The district court granted summary judgment in favor of defendant. Plaintiff sought review with the Ninth Circuit. On appeal, the court affirmed.
The court worked through each element of the DMCA safe harbor. It first held that the clips were stored “at the direction of a user,” because defendant did not select content beyond screening out illegal material, which § 512(m) expressly permits. The website’s users, not defendant, decided what to upload.
On knowledge, the court found neither actual nor “red flag” awareness of the infringement. The clips bore no marking identifying plaintiff as the owner, the few watermarks pointed to other aggregators, and professional quality did not make infringement obvious. The court stressed that apparent infringement must be objectively obvious as to the specific clips at issue, not merely suspected.

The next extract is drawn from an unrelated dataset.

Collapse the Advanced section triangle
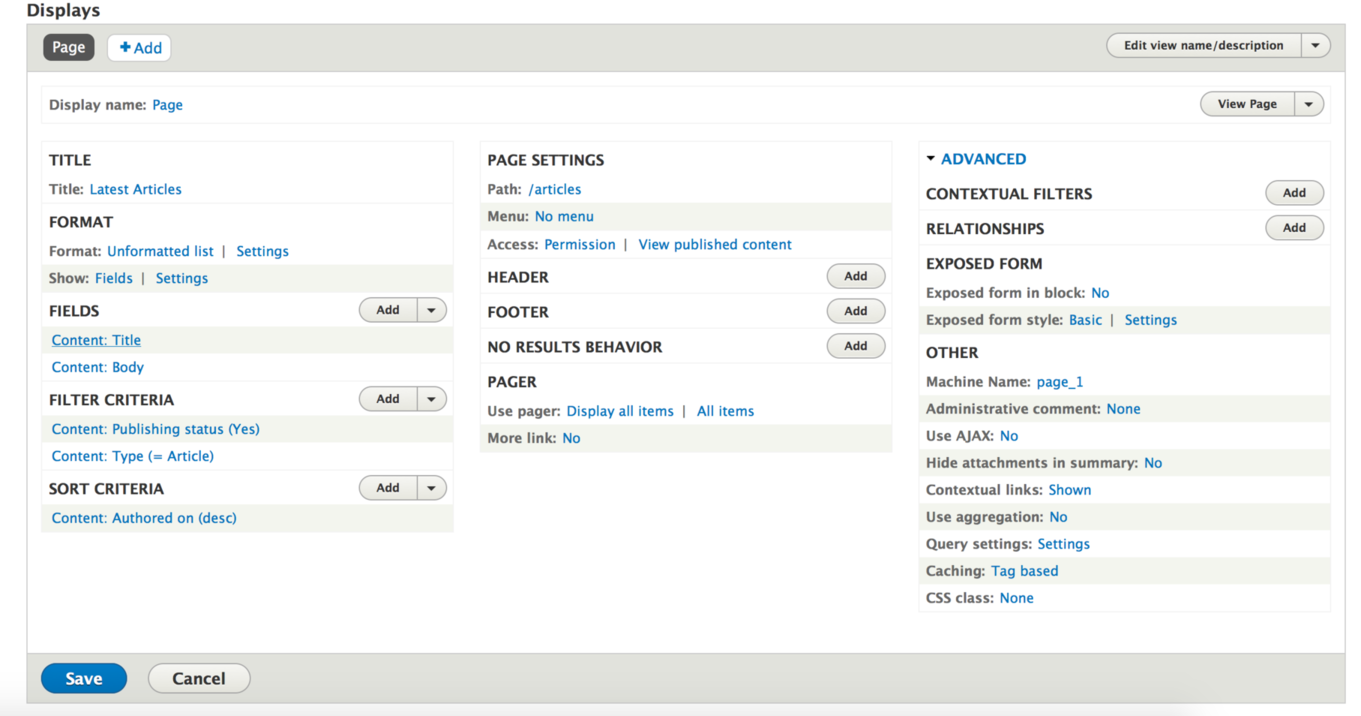Screen dimensions: 1361x716 (x=931, y=159)
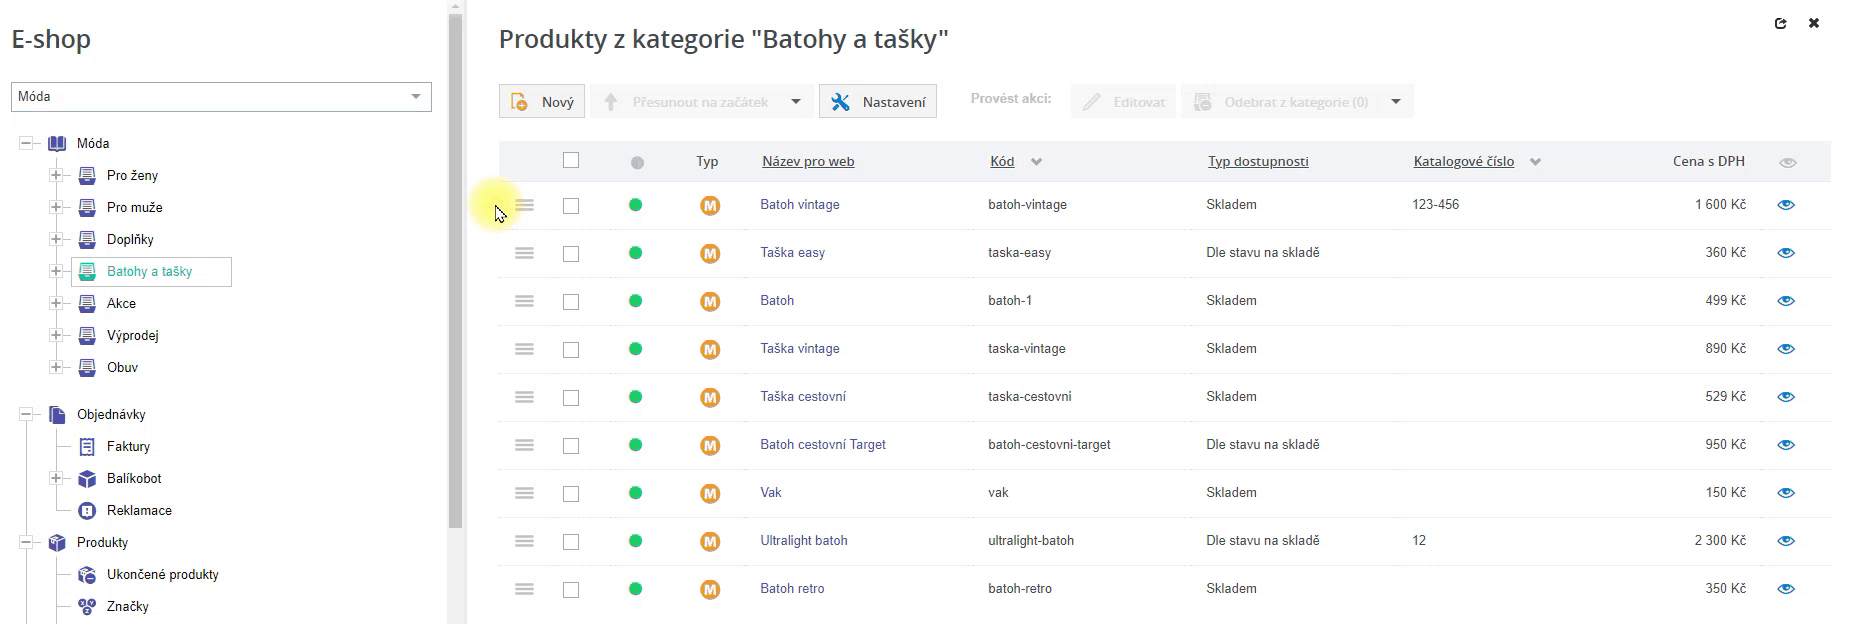Click the M type icon for Batoh vintage
The height and width of the screenshot is (624, 1858).
click(710, 206)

Defendant also satisfied the remaining conditions. It removed all 33 clips the same day plaintiff finally supplied the URLs, satisfying the expeditious takedown requirement. It received no financial benefit directly attributable to the infringing clips, and it reasonably implemented a repeat infringer policy, having terminated well over a thousand users while only a handful slipped through.
The practical lesson is a familiar one. A copyright owner facing a functioning notice-and-takedown system gains little by suing first and notifying never. Plaintiff forfeited the strongest evidence of the provider’s knowledge – the takedown notice itself – and that omission ran through nearly every element of the safe harbor analysis.
Ventura Content, Ltd. v. Motherless, Inc., 885 F.3d 597 (9th Cir., March 14, 2018)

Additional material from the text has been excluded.